Néanmoins, au niveau de l’enseignement maternel et enseignement de base (7 et 8ème), le seuil minimum est fixé à six mille francs et le plafond à cent mille francs congolais par trimestre.

– Concernant l’enseignement secondaire général, le seuil minimum est fixé à six mille francs (6.000 CDF) et le plafond cent et vingt mille francs congolais (120. 000 CDF) par trimestre.

– Pour l’enseignement technique dans la première catégorie, le seuil minimum est fixé à six mille francs (6.000 CDF) et le plafond à cent quarante mille francs congolais (140 000 CDF) par trimestre.

– Pour ce qui concerne l’enseignement technique dans la deuxième catégorie, le seuil minimum est fixé à six mille francs (6.000 CDF) et le plafond à cent cinquante mille francs congolais (150.000 CDF) par trimestre.

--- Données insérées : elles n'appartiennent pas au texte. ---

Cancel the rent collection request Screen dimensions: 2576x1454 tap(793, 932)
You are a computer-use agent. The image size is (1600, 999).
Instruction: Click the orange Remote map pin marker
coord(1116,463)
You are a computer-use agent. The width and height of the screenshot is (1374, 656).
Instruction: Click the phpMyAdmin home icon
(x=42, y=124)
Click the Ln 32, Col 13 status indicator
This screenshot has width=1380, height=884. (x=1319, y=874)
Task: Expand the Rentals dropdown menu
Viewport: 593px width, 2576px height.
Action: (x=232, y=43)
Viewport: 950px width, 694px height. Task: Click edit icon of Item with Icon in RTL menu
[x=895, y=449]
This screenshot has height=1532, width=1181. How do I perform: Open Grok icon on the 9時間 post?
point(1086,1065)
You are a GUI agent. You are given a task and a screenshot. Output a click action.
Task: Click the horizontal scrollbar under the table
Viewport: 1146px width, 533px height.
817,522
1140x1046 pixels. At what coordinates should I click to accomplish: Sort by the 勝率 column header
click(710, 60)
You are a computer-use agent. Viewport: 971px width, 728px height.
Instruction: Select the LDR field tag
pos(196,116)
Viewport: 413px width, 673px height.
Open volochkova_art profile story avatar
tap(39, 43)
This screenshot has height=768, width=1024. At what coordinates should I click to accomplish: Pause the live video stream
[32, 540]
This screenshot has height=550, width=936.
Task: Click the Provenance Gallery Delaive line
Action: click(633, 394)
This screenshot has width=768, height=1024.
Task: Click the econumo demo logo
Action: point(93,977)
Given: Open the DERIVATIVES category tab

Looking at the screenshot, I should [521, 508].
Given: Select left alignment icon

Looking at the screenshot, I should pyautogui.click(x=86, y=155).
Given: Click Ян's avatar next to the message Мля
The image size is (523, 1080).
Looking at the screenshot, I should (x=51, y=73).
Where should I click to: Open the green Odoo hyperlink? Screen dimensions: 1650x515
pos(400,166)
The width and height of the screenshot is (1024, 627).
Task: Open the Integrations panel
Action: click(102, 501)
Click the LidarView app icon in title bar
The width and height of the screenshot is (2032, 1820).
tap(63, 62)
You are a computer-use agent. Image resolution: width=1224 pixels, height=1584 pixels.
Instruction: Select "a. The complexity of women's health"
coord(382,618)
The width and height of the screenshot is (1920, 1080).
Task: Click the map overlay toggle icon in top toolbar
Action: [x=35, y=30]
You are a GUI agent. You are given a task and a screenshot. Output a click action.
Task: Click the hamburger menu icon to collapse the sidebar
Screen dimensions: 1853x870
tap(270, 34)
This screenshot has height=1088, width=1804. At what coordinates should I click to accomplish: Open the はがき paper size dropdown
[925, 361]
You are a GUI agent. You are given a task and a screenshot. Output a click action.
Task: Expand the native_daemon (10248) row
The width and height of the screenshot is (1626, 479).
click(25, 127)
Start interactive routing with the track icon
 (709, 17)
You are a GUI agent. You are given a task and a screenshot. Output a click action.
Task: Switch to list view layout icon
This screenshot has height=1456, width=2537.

« Ces frais seront fixés de commun accord par les parents et les membres du comité de gestion de l’école en Assemblée Générale en présence d’un représentant du pouvoir public, conformément aux réalités socio-économiques du milieu et de l’école. Ils seront perçu par le Chef d’établissement maternel ou secondaire moyennant un reçu attestant la perception desdits frais et seront gérés exclusivement par le comité de gestion » précise l’arrêté.

D’après le Gouverneur, les frais de fonctionnement représentent 10% et ceux d’appui aux besoins des enseignants représentent 90%.

L’autorité provinciale fixe les frais de minerval à mille francs (1.000 CDF) par élève et cela par an dans toutes les écoles maternelles et secondaires publiques et privées agréées. Ils sont perçus par le chef d’établissement dès la rentrée scolaire et sont versés dans le compte du Fonds de Promotion National de l’Éducation et de la Formation (EPNEF).

Ces derniers sont répartis de la manière suivante : 50% pour le compte du FPNEF et 50% pour le compte du trésor public provincial.

– Par an, les frais de bulletin sont fixés à mille francs congolais (1.000 CDF) et cela par élève dans toutes écoles privées et agréées et dans les écoles maternelles et secondaires publiques.

– Les frais d’internat, seront fixés de commun accord entre le gestionnaire ou le promoteur d’école, avec le comité des parents et le comité de gestion en présence d’un représentant d’un pouvoir public, tenant compte des réalités socio-économiques du milieu et de l’école concernée.

Comme les écoles privées agréées sont épargnées de la gratuité de l’enseignement primaire, l’autorité provinciale indique que leurs frais de scolarité seront fixés en Assemblée Générale par leurs promoteurs, en concertation avec les comités des parents d’élèves et en en présence du représentant du pouvoir public.

D’après le Gouverneur, tous les frais non repris par cet arrêté sont réputés illégaux. Il est donc strictement interdit aux chefs d’établissements de percevoir d’autres frais en dehors de ceux cités dans le cet arrêté. Les responsables des écoles sont donc prévenus.